In the course of developing a capture immunoassay to detect complement activation by PF4/heparin complexes,³⁰  we noted marked heterogeneity in C3c generation when we studied plasmas from different healthy donors. As shown in Figure 1A, complement activation in this assay occurs when plasma from healthy donors with no prior history of heparin exposure (n = 10) was incubated with PF4/heparin, but not with buffer or PF4 alone or heparin alone. Complement activation in response to PF4/heparin was highly variable, with some donors expressing high reactivity (eg, donor 2) while others expressed intermediate (eg, donors 1 and 3) and/or low (eg, donor 4) levels of complement activation. Intriguingly, for a given donor, responses to PF4/heparin constituted a stable phenotype that remained high, intermediate, or low over time (up to ∼1.7 years; Figure 1B). Differences in complement activation among high, intermediate, or low responders correlated with the amount of PF4/heparin antigen and C3c deposited on B cells by flow cytometry (supplemental Figure 1A-B). The fact that the immunoassay is performed using isolated plasma led us to ask whether these differences in donor phenotype are governed by circulating plasma components.

To determine the serologic basis for the donor phenotype, we first examined the plasma proteome of 8 donors displaying high (n = 3), intermediate (n = 2), or low (n = 3) reactivity in the C3c-antigen capture assay. As shown in supplemental Table 1, mass spectrometry identified 5 proteins that showed significant correlation with high/intermediate vs low donors (supplemental Table 1 shows highest to lowest significance in P value for high/intermediate vs low): IgM µ chain C region (40 peptides quantified; 4-fold increase; P = .001), complement C1q subcomponent subunit B (10 peptides quantified; 1-fold increase; P = .01), complement factor H-related protein 4 (1 peptide quantified; 2-fold increase; P = .031), complement C1q subcomponent subunit A (4 peptides quantified; 1-fold increase; P = .033), and complement factor D (4 peptides quantified; 1-fold decrease; P = .034). On the basis of data showing the greatest peptide coverage for IgM (40 peptides) and associated significant P values, we examined the correlation between complement activation with donor IgM in more detail. As shown in Figure 2A, by mass spectrometry, an individual’s IgM levels showed a strong correlation with complement activation (r = 0.898; P < .005; Pearson’s correlation).

To affirm these findings and examine the influence of other immunoglobulins, we tested a larger cohort (n = 29) of healthy individuals for complement activation response to PF4/heparin and measured corresponding IgM, IgG, and IgA levels in our clinical laboratory.

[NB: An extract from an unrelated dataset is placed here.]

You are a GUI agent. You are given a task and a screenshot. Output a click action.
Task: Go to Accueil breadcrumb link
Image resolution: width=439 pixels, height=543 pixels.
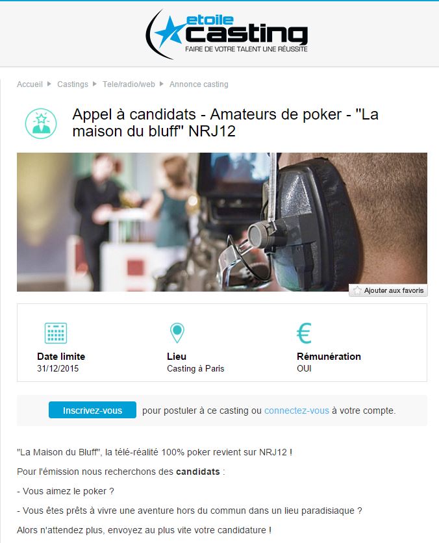pyautogui.click(x=30, y=84)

As shown in Figure 2B-D, we again noted a strong correlation between complement activation by PF4/heparin and total IgM (0.82; P < .0001; by Spearman correlation as IgM levels were not normally distributed), but not IgG or IgA levels, in the same samples (IgG: r = −0.36; P = .05; IgA: r = −0.22; P = not significant; by Pearson’s correlation for normally distributed data).

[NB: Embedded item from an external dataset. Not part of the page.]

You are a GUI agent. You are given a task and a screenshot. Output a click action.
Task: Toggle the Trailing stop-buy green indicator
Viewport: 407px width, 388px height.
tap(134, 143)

The studies shown in Figure 2 demonstrate a strong correlation between an individual’s plasma IgM levels and the extent of complement activation response to PF4/heparin, but they do not show that IgM is required. To investigate the involvement of IgM, we augmented or depleted IgM from the plasma of donors with low or intermediate reactivity, respectively. Addition of commercial IgM (0-1000 µg/mL; isolated and pooled from ∼20 healthy donors) to the plasma of 2 low phenotype donors caused a dose-dependent increase in complement activation (Figure 3A; ∼10-fold increase in C3c generation seen with 1000 µg/mL IgM vs 0 IgM; P < .0001). Neither polyclonal IgG (0-5000 µg/mL; Figure 3A) nor monoclonal IgM (0-1000 µg/mL) restored complement activation at any concentration tested (Figure 3A), even when higher IgG concentrations were tested to mimic the 5- to 10-fold higher levels of IgG in plasma. Conversely, removal of IgM from plasma diminished C3c generation. Specifically, when plasma from an intermediate phenotype donor was depleted of IgM, there was marked loss of complement activation in response to PF4/heparin (Figure 3B) compared with the same plasma treated with control beads (Figure 3B; P < .0001). Furthermore, repleting IgM (400 µg/mL) in plasma devoid of IgM rescued complement activation by PF4/heparin (Figure 3B; P < .0001 compared with no added IgM). As expected, addition of similar amounts of IgM to plasma incubated with control beads enhanced complement activation (Figure 3B).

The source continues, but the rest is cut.